*REQUIREMENT*
Please set down every line of the records below exactly, without the pictures.

[Stored records]
==================================================
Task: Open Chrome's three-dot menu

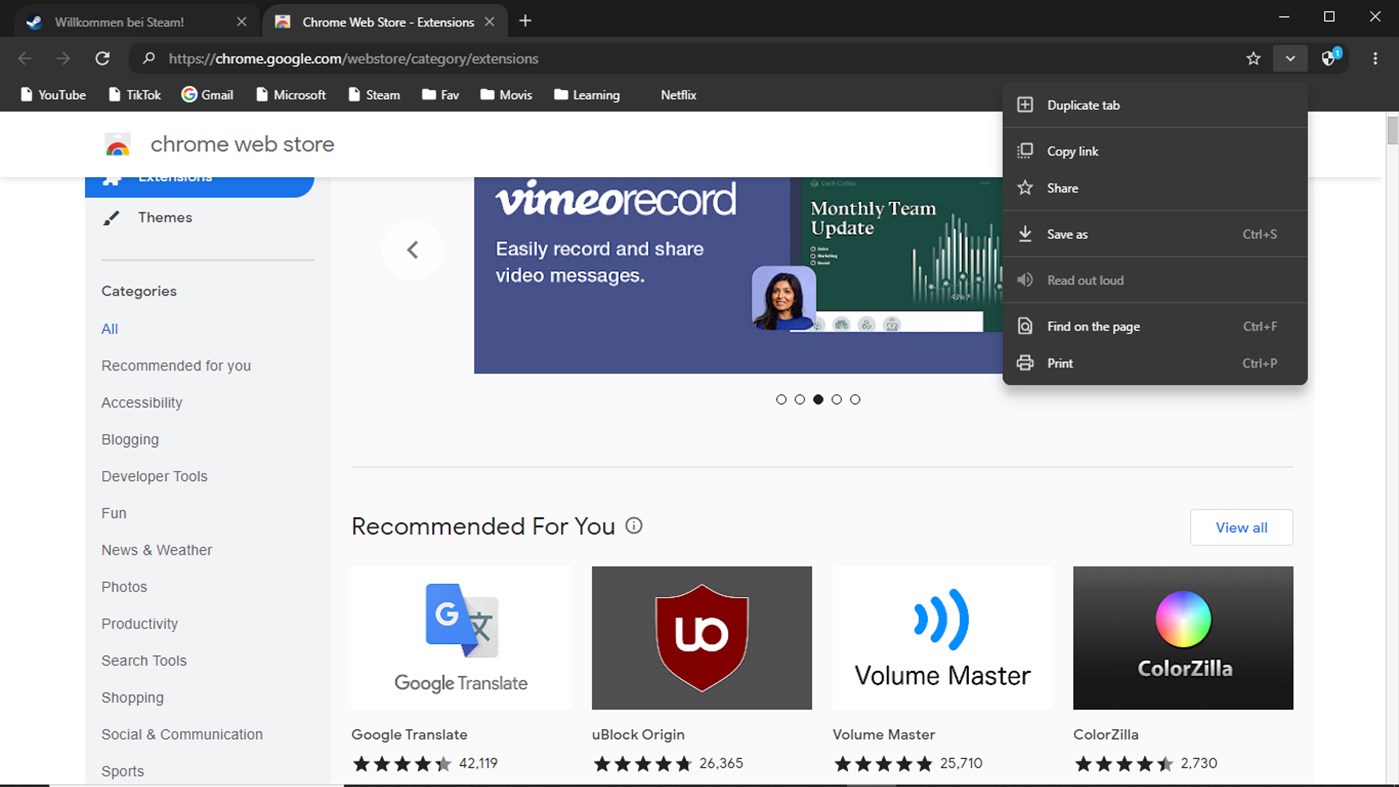Action: coord(1375,58)
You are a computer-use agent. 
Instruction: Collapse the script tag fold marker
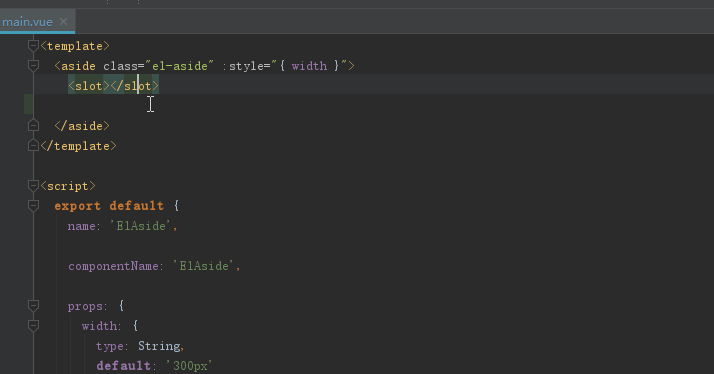[33, 185]
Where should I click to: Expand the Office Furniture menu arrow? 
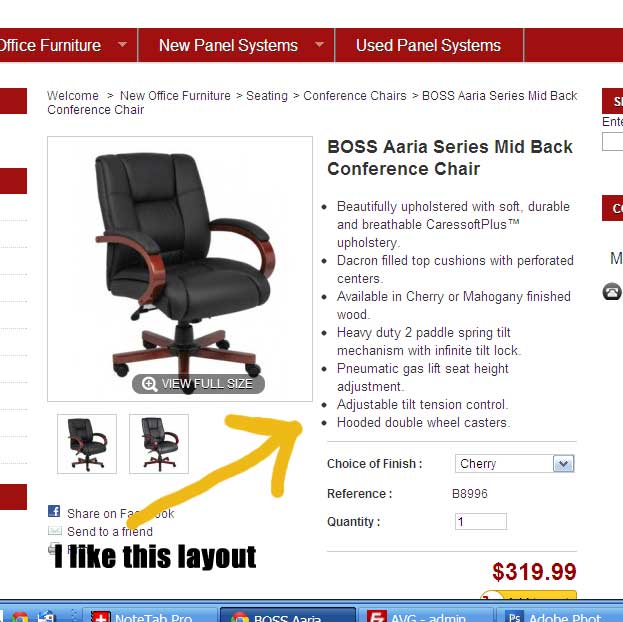pos(122,45)
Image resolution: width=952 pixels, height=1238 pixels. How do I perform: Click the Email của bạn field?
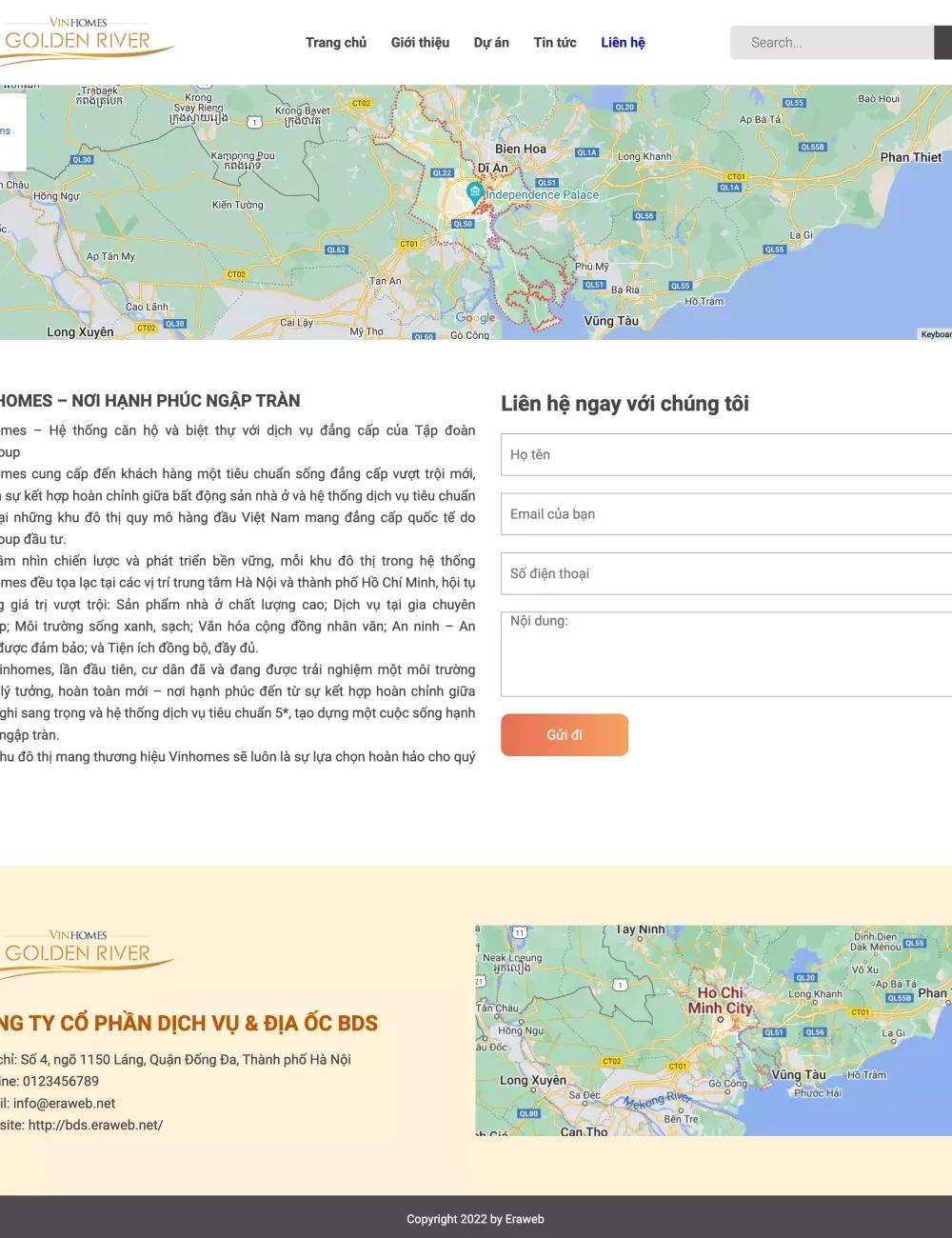(x=725, y=514)
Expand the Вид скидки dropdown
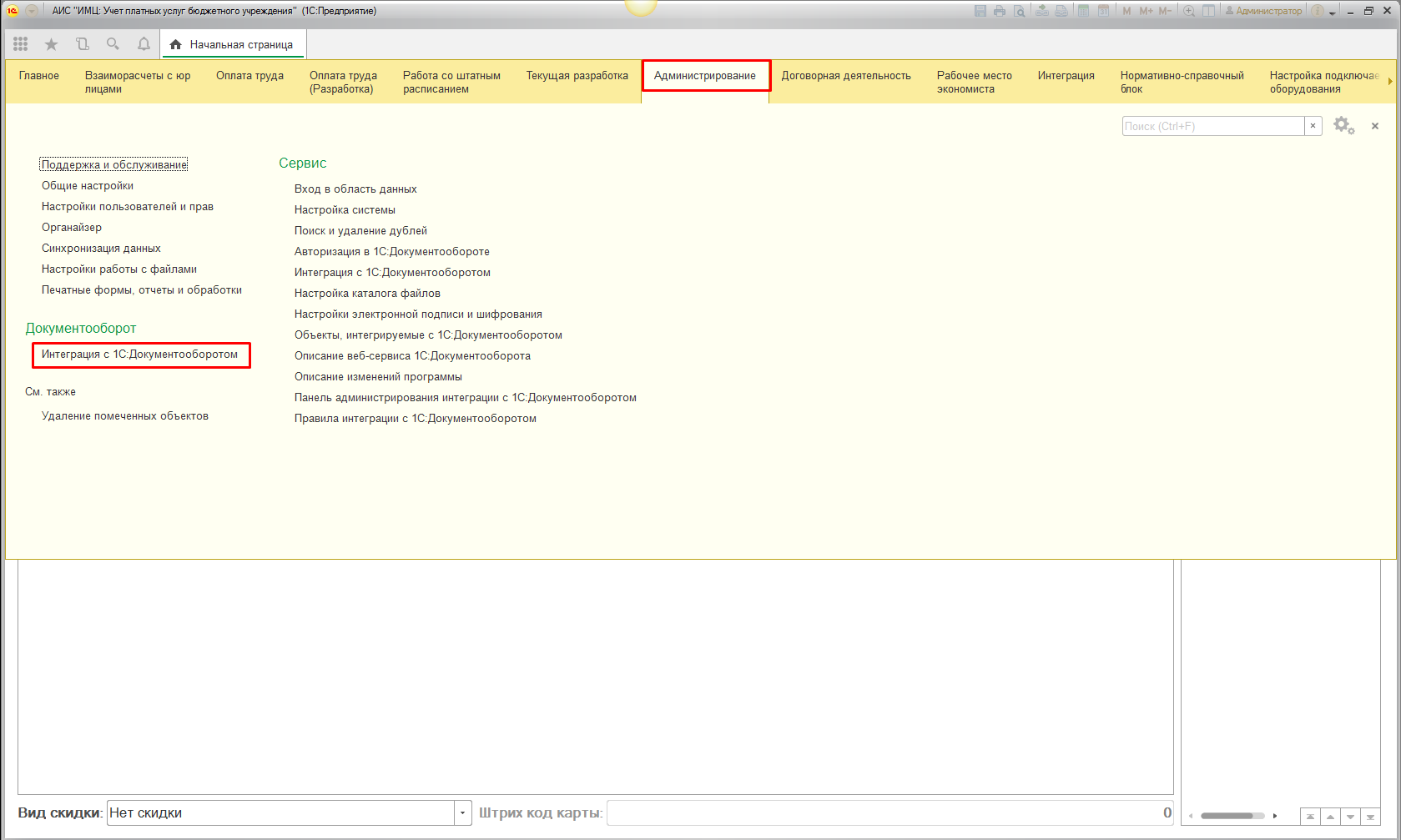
==================================================
*YOUR RESPONSE*
Task: Open Chrome's three-dot menu

Action: coord(1375,58)
You are a computer-use agent. 
Instruction: Collapse the script tag fold marker
[33, 185]
Where should I click to: Expand the Office Furniture menu arrow? 
pos(122,45)
Image resolution: width=952 pixels, height=1238 pixels. How do I perform: Click the Email của bạn field?
(x=725, y=514)
Expand the Вид скидки dropdown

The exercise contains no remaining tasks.